32 Though they know God's decree that those who practice such things deserve to die, they not only do them but give approval to those who practice them.
The revelation depicted in these verses is exclusively general revelation. This passage shows that general revelation serves to expose the heart of the unbeliever and his rebellion against God, and brings upon him God's just judgment. Again, this is revelation that is available to everyone. For what can be known about God is plain to them, because God has shown it to them…so they are without excuse. General revelation is sufficient to condemn.
Special revelation is completely different. It is special in substance, which means that it is more specific, more detailed than general revelation. For example, knowledge of salvation can only come through special revelation. It depends upon details not available in our observation of creation, nor in our conscience.
There are three main avenues of special revelation. The first is through personal encounter, as when God appeared to Moses in a burning bush in Exodus 3. The second is through propositional revelation, which is what we have in the Bible. The third is the Incarnation – the birth, life, death, and resurrection of Jesus Christ, the Son of God. Salvation can only come through special revelation: So faith comes from hearing, and hearing through the word of Christ (Rom 10:17).
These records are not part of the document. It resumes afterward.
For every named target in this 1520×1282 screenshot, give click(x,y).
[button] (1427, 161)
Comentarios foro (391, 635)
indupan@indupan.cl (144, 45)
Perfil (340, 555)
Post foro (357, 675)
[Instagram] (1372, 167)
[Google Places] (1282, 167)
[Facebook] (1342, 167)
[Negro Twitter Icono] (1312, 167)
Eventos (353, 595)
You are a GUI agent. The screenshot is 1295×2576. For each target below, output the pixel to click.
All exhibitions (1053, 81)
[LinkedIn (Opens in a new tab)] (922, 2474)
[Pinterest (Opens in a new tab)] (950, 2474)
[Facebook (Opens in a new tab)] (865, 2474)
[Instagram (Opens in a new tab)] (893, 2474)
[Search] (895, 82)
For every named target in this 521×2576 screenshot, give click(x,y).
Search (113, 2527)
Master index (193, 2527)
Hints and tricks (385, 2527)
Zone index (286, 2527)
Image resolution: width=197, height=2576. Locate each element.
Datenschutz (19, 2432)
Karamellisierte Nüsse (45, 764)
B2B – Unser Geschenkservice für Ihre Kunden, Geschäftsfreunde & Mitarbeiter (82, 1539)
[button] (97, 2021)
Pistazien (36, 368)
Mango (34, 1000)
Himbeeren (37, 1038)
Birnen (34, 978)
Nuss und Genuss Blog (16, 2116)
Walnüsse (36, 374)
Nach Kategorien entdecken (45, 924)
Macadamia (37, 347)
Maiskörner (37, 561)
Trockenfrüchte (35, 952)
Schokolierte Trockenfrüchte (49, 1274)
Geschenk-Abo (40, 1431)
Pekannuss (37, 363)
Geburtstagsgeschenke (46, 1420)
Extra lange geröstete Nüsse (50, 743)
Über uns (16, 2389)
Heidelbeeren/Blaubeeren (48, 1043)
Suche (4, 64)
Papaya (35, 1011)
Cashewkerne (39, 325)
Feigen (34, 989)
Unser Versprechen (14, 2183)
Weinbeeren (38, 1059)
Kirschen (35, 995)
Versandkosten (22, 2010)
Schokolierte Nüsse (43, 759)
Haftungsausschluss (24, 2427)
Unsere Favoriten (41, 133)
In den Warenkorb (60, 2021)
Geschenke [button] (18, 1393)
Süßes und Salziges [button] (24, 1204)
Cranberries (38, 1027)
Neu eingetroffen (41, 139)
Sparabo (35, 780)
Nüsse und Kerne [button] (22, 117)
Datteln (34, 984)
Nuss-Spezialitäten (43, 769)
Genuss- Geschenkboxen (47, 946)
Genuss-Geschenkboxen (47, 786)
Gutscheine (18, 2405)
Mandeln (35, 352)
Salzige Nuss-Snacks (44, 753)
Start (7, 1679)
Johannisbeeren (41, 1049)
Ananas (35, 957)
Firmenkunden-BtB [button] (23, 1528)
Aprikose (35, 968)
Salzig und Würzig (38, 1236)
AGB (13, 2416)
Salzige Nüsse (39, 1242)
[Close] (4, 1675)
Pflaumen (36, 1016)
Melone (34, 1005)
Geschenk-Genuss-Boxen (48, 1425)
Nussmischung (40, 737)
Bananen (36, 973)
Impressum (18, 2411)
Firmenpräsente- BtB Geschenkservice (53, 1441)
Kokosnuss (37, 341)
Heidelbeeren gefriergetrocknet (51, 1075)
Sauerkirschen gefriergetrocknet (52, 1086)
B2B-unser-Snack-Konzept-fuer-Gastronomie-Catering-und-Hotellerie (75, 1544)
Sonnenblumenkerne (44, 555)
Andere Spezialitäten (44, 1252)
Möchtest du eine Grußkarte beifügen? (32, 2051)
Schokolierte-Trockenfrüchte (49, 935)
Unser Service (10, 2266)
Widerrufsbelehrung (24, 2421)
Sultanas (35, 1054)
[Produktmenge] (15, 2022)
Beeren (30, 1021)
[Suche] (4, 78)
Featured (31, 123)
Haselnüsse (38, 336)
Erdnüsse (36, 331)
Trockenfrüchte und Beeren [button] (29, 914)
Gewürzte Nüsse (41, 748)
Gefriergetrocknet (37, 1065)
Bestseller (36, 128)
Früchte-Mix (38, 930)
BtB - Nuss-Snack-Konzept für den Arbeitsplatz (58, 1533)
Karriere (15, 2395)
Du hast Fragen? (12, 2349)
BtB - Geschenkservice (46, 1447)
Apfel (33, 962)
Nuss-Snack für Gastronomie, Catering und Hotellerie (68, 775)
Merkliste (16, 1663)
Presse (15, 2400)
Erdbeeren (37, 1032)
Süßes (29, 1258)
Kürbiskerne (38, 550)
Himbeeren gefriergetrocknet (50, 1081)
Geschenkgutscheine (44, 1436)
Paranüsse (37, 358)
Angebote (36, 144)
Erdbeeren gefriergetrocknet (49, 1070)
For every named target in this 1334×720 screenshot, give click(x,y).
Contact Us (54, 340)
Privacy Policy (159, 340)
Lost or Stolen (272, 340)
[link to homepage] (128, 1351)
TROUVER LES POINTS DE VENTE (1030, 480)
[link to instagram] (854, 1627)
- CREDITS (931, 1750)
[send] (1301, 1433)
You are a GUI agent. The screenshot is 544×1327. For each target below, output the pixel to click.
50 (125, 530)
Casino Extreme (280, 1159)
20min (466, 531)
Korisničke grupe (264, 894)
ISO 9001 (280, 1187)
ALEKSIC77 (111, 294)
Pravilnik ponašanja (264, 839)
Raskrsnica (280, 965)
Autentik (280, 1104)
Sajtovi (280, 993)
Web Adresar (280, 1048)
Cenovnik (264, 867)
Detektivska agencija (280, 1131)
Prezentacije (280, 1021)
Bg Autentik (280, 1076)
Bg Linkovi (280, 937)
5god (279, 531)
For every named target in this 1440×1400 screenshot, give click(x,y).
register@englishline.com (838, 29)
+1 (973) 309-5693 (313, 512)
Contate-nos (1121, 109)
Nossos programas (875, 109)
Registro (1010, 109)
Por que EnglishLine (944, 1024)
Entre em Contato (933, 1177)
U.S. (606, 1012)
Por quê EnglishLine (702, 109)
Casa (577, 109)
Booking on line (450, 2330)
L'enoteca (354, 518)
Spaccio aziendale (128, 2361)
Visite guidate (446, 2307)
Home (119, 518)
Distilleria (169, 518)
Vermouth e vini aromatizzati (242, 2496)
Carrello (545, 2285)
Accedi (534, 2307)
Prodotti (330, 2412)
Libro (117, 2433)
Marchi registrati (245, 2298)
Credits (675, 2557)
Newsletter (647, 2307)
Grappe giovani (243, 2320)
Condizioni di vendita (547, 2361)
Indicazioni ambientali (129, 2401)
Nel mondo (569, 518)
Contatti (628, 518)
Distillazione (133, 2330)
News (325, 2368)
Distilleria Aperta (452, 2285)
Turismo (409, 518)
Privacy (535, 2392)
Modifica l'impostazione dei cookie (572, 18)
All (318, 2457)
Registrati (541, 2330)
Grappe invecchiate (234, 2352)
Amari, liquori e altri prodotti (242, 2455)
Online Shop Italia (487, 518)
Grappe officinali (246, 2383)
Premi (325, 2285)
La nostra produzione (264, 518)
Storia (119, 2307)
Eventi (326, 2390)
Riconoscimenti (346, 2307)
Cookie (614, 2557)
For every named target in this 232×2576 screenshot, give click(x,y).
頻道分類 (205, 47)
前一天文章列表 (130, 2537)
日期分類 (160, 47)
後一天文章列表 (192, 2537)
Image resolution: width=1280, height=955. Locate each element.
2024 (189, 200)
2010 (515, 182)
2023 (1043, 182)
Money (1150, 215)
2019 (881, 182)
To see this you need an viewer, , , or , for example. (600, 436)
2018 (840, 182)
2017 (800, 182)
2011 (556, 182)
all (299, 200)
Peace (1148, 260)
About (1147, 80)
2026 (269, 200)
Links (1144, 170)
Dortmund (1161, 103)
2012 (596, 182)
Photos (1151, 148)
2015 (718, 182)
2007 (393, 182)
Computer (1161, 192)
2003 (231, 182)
So what is the answer to the question posed above? If someone receives no revelation does that mean they are not condemned to hell? The question itself contains a mistake. Everyone receives some kind of revelation, even if only general revelation, which is sufficient to condemn. Only special revelation contains the information necessary to be saved. Rejecting general revelation results in condemnation. Rejecting special revelation results in greater condemnation. This underscores the truth that Jesus Christ is the only hope for the salvation of sinners.